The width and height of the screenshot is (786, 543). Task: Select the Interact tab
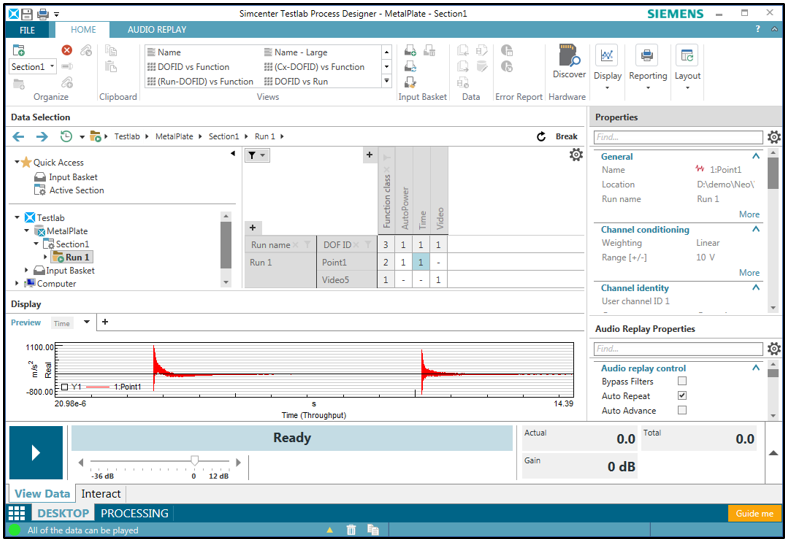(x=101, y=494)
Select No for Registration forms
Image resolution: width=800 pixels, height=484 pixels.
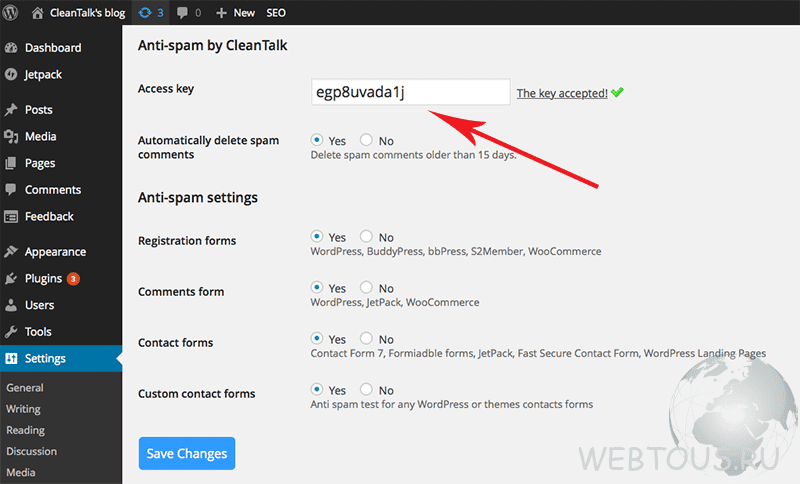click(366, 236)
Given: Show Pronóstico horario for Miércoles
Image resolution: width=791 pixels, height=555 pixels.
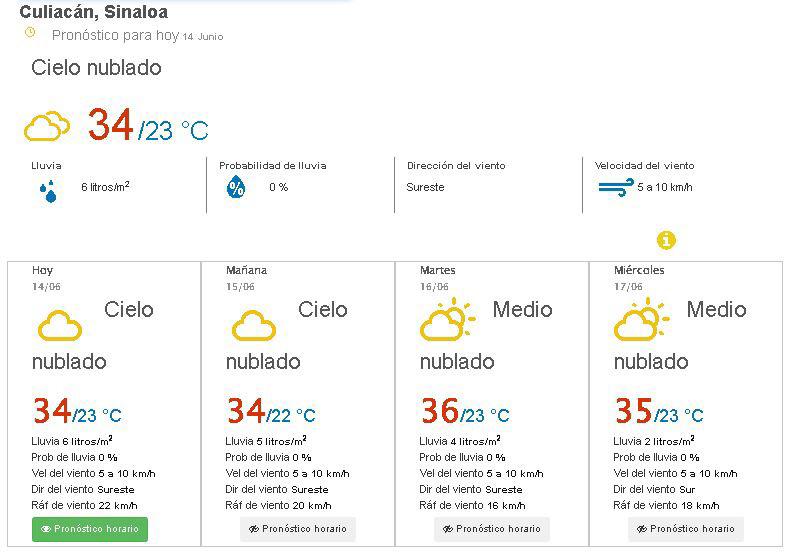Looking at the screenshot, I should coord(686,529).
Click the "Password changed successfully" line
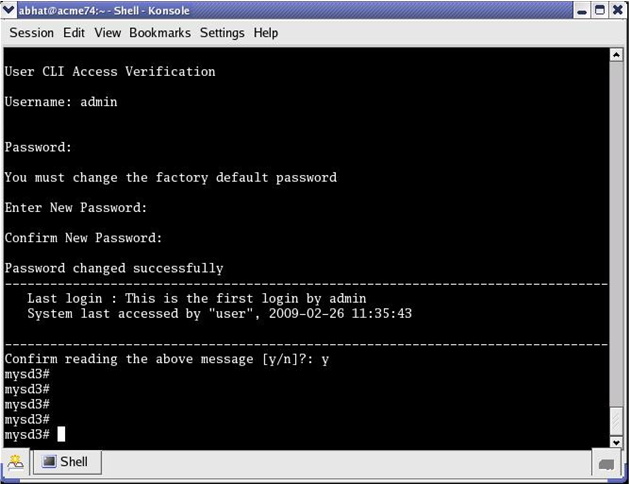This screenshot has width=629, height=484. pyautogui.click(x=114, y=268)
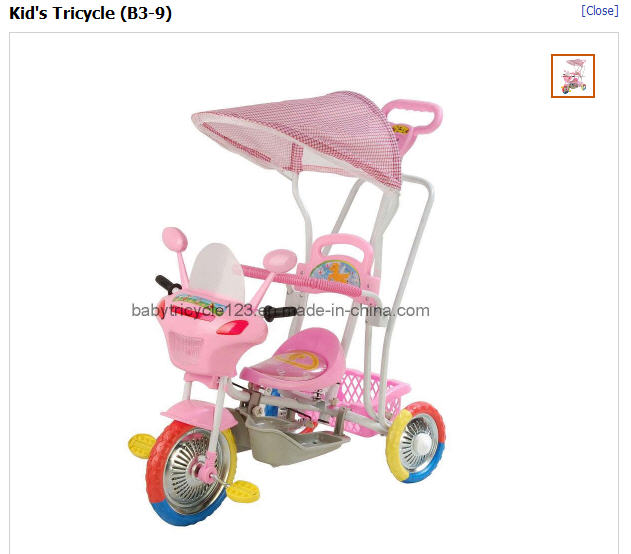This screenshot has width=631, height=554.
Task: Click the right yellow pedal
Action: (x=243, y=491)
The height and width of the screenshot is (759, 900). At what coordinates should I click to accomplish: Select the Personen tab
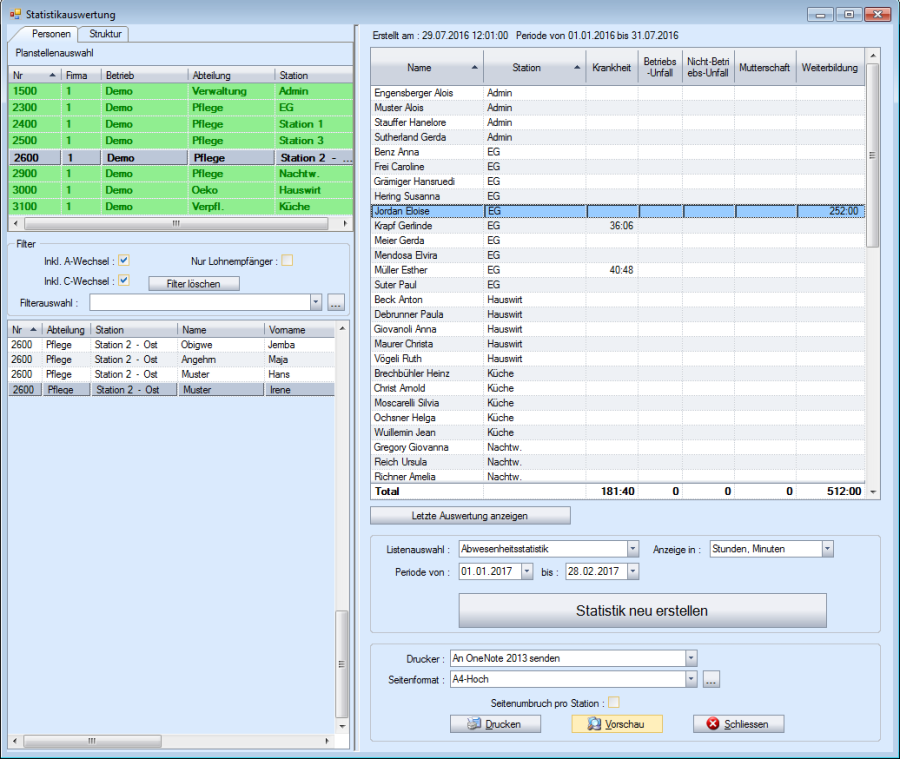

■ ■ ■ ■

**SET EXERCISE**: Convert the lines above into a JSON array of strings with one string per line. Omit blank lines and leave the pictures out.

**OUTPUT FOR THIS TASK**:
[
  "The width and height of the screenshot is (786, 543). Task: Select the Interact tab",
  "(x=101, y=494)",
  "Select No for Registration forms",
  "Image resolution: width=800 pixels, height=484 pixels.",
  "click(366, 236)",
  "Given: Show Pronóstico horario for Miércoles",
  "Image resolution: width=791 pixels, height=555 pixels.",
  "Looking at the screenshot, I should coord(686,529).",
  "Click the \"Password changed successfully\" line",
  "This screenshot has width=629, height=484. pyautogui.click(x=114, y=268)",
  "This screenshot has width=631, height=554.",
  "Task: Click the right yellow pedal",
  "Action: (x=243, y=491)",
  "The height and width of the screenshot is (759, 900). At what coordinates should I click to accomplish: Select the Personen tab"
]